After President Truman in 1947 ordered background checks into federal employees, the loyalty of millions of people was under scrutiny.  In that same year, the National Security Act set up the Central Intelligence Agency (CIA) to gather and evaluate intelligence, and conduct foreign espionage and covert operations against communists abroad.   By the late 1950s, it was also carrying out surveillance on Americans at home, although that was supposed to be left to the FBI.  Under its director, J. Edgar Hoover, who had earlier in the century helped carry out the Palmer Raids, the FBI monitored individuals and domestic groups and opened tens of thousands of full-scale field investigations into their beliefs and activities.

In addition to known radicals, two groups of people came under especially close scrutiny: scientists and Hollywood script writers.   

The government worried about the loyalty of scientists who had access to information that the US wanted to keep out of the hands of its Cold War enemies.  Some 50,000 scientists were not allowed to work until they had been "cleared."  Many prominent scientists were under surveillance, and were not allowed to travel abroad, while foreign scientists were denied visas to enter the county.   In 1951, two people – Julius and Ethel Rosenberg – were convicted of giving atomic secrets to the Soviet Union, and executed two years later, even though there were many questions raised about where they were in fact guilty. 

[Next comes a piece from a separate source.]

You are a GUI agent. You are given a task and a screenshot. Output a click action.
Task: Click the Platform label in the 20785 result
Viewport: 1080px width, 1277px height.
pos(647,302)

People who had power to influence the public mind were also under suspicion. Alleging that screen writers were inserting subversive propaganda into films, the House Un-American Activities Committee (HUAC) compiled a list of 324 "suspects" in Hollywood.  Just being on the list was enough to ensure that people lost their jobs and might never work again.  Screen writers known as the "Hollywood Ten" were fined and given a year in prison when they refused to cooperate with HUAC.